Plenário avalia nesta quinta-feira decisão que pode estender investigações sobre descontos indevidos e empréstimos a aposentados

 

 

O plenário do Supremo Tribunal Federal (STF) deve decidir nesta quinta-feira (26), a partir das 14h, se mantém a decisão do ministro André Mendonça que determinou a prorrogação dos trabalhos da Comissão Parlamentar Mista de Inquérito (CPMI) do Instituto Nacional do Seguro Social (INSS).

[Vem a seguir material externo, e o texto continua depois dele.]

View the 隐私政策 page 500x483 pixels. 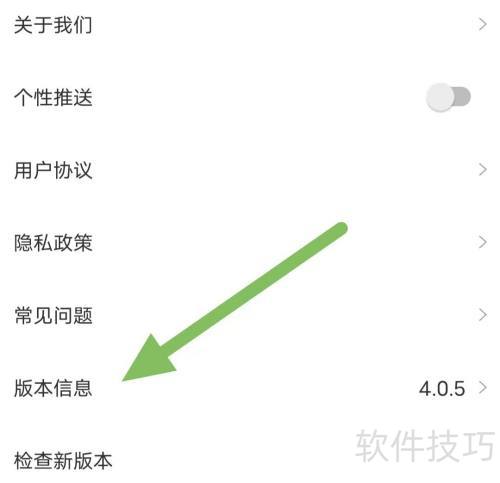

Na última segunda-feira (23), o relator do caso concedeu prazo de 48 horas para que o presidente do Senado, Davi Alcolumbre (União-AP), realizasse a leitura do requerimento de prorrogação da comissão. Caso a decisão seja derrubada pelo plenário da Corte, Alcolumbre não será obrigado a dar continuidade à CPMI, que tem previsão de encerramento no próximo dia 28.

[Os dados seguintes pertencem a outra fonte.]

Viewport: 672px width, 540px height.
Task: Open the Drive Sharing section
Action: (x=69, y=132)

A decisão de Mendonça atendeu a um pedido de liminar apresentado pelo presidente da comissão, senador Carlos Viana (Podemos-MG), que alegou omissão por parte da presidência do Congresso Nacional ao não dar andamento ao requerimento.

Segundo o ministro, o pedido de prorrogação cumpre os requisitos legais e não pode ser ignorado. “Preenchidos os requisitos constitucionais e regimentais aplicáveis, a Mesa Diretora e a presidência do Congresso não dispõem de margem política para obstar o regular processamento do requerimento”, afirmou.

Instalada em agosto do ano passado, a CPMI do INSS investiga descontos indevidos aplicados a aposentados e pensionistas. Ao longo dos trabalhos, a comissão também passou a apurar possíveis irregularidades envolvendo o Banco Master na concessão de empréstimos consignados.

Recentemente, a comissão foi alvo de críticas após a divulgação de conversas pessoais do banqueiro Daniel Vorcaro, dono da instituição financeira. As mensagens estavam em aparelhos apreendidos pela Polícia Federal e foram repassadas à CPMI com autorização do próprio ministro André Mendonça.

Nos bastidores do Congresso, há resistência à prorrogação dos trabalhos, diante do receio de que a continuidade das investigações amplie a exposição de políticos que mantinham contato com o empresário investigado.